Biométhane : le cap stratégique de 28 milliards d’euros d’investissements dépassé

Investissements
02/07/2025
9 min
Près de treize pays européens affichent des volumes d’investissements dépassant le milliard d’euros dans le secteur du biométhane ©Shutterstock

Plus de 28 milliards d’euros d’investissements seront alloués d’ici 2030 au secteur du biométhane, selon une analyse de l’Association européenne du biogaz (EBA) publiée le 26 juin. Des investissements « massifs » et une capacité de production qui a atteint 7 milliards de mètres cubes (Gm³) par an à la fin du premier trimestre 2025, qui « ne suffisent pas cependant » pour l’EBA qui estime que la croissance pourrait « ralentir malgré le potentiel » si des signaux politiques et réglementaires ne sont pas donnés pour accélérer le développement du biométhane en Europe. La France est désormais le premier producteur de biométhane en Europe, ayant dépassé l’Allemagne avec une part de production supérieure de 21 % et un nombre d’installations trois fois plus élevé.

Par Laura Icart

En 2023, la production européenne de biogaz et de biométhane atteint les 234 TWh, soit 7 % de la consommation de gaz naturel de l’Union européenne cette même année. La filière du biométhane connaît une croissance importante dans toute l’Europe, avec une production qui s’élevait à la fin de l’année 2023 à plus de 52 TWh et une dynamique soutenue puisque 27 pays produisent désormais du biométhane. Dans son nouveau rapport « Biomethane Investment Outlook 2025 », le lobby européen des gaz renouvelables indique que 28,4 milliards d’euros d’investissements totaux sont prévus d’ici à 2030, voire un peu au-delà pour massifier la production de biométhane en Europe, mais « l’ambition ne suffira pas si un cadre politique clair n’est pas fixé ».
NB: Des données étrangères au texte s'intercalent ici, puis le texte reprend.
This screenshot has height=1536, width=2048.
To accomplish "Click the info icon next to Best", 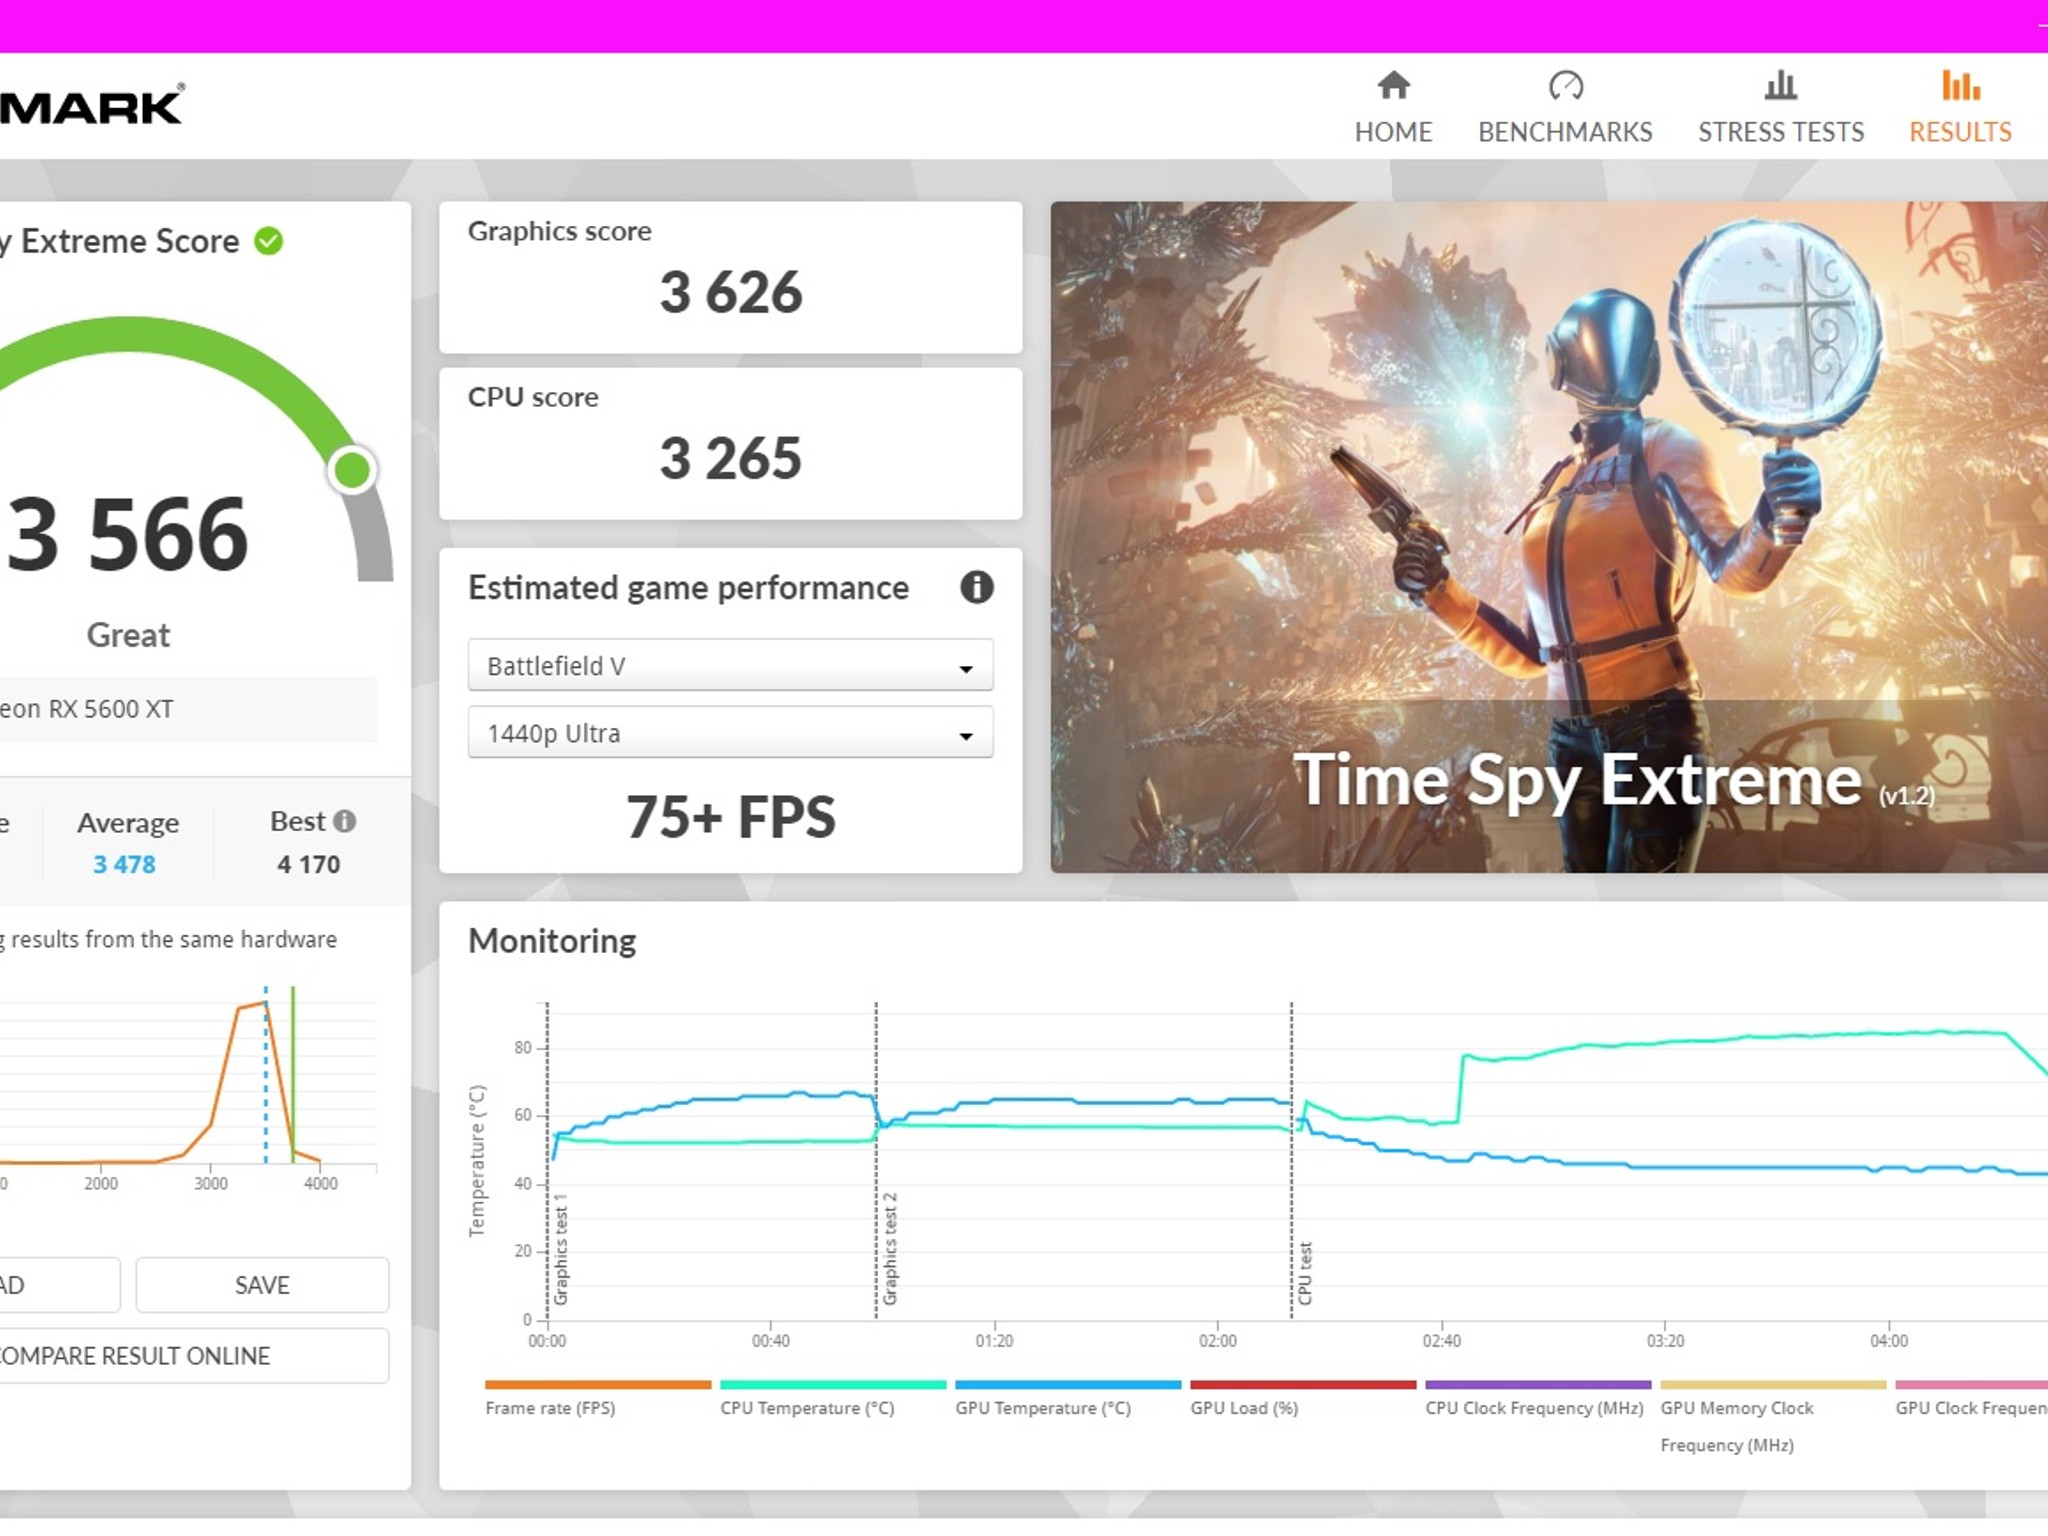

Biométhane : une production et un potentiel en hausse

Deux ans et demi après l’adoption du plan REPowerEU, en réponse à l’insécurité énergétique et à l’extrême volatilité des prix, la filière européenne du biométhane continue d’avancer, avec un objectif : atteindre 35 milliards de m3 de biométhane d’ici à 2030. La production potentielle de gaz renouvelable calculée par l’Association européenne du biogaz pour 2050, « entre 95 et 167 milliards de m³ », représente entre 38 % et 52 % de la consommation de gaz de l’Union européenne (350 milliards de m3 en 2022). Elle pourrait couvrir jusqu’à 60 % de la demande de gaz si celle-ci était réduite à 271 milliards de m3. En 2023, la production combinée de biogaz et de biométhane a continué d’augmenter en Europe, portée notamment par la dynamique de la filière biométhane dont la production a crû de quasi 20 % en une année, « une très bonne nouvelle » pour l’EBA alors que les objectifs climatiques de l’UE et la sécurité énergétique rendent nécessaire la défossilisation du gaz. 

Avant que « l’élan ne s’essouffle »

Le secteur européen du biométhane est en croissance, « mais pas assez rapide » selon l’EBA. Si la capacité de production installée a atteint 7 milliards de mètres cubes par an à la fin du premier trimestre 2025, soit une hausse de 9 % par rapport à 2024, la croissance commence à ralentir, bien que l’intérêt des investisseurs soit constant, avec un total de 28,4 milliards d’euros alloués à l’investissement dans la production de biométhane. Cela représente une augmentation d’un milliard d’euros par rapport aux investissements identifiés un an auparavant. Les investissements recensés par l’EBA, sur la base des réponses de 28 développeurs de projets et investisseurs, doivent permettre de porter la capacité annuelle de production à 7,3 milliards de m³ d’ici 2030, dont 6,7 milliards exclusivement en Europe. « Ce rapport montre que les industriels sont prêts. Mais sans vision politique claire, les financements ne suffiront pas à atteindre les objectifs de REPowerEU », souligne le directeur général de l’EBA, Harmen Dekker qui met en avant la « lenteur des procédures », « l’instabilité réglementaire » et « le manque de priorisation politique qui freine encore la concrétisation des projets ».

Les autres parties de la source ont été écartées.